Dimensi Baru Surat Trump: Iran Tolak Tegas Bahasa Ancaman dalam Bentuk Apa pun
POROS PERLAWANAN – Menteri Luar Negeri Iran, Sayyid Abbas Araqchi, menegaskan bahwa Iran tidak akan menerima bahasa ancaman dalam komunikasi diplomatik, termasuk dalam surat yang dikirimkan oleh Presiden AS, Donald Trump.
Menurut laporan Kantor Berita Mehr, Araqchi menyampaikan pernyataan ini kepada wartawan saat menghadiri pawai Yaumul Quds pada JUmat (28/3), di mana ia juga menyoroti pentingnya dukungan Iran terhadap perjuangan Palestina.

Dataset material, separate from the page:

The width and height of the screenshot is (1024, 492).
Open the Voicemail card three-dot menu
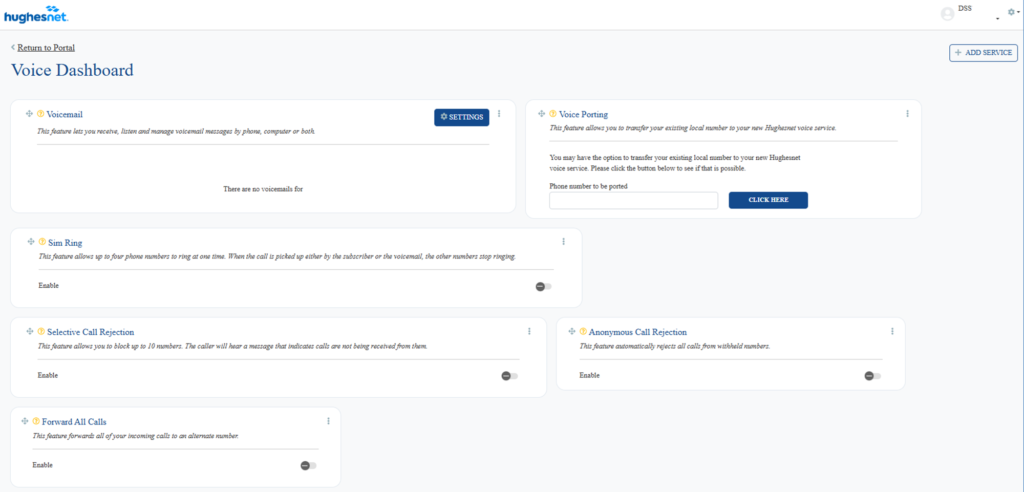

Yaumul Quds dan Dukungan Iran terhadap Palestina
Araqchi menekankan Yaumul Quds adalah warisan Imam Khomeini yang terus menjadi simbol solidaritas dengan rakyat Palestina. Ia menyatakan bahwa peringatan tahun ini memiliki makna khusus karena perubahan situasi geopolitik dan meningkatnya perlawanan di kawasan.
“Rakyat Iran memahami pentingnya perjuangan ini dan menunjukkan bahwa Palestina tidak akan dilupakan,” ujarnya.
Ia juga menegaskan kehadiran besar masyarakat dalam pawai tersebut merupakan demonstrasi kekuatan Iran di tengah meningkatnya ketegangan regional.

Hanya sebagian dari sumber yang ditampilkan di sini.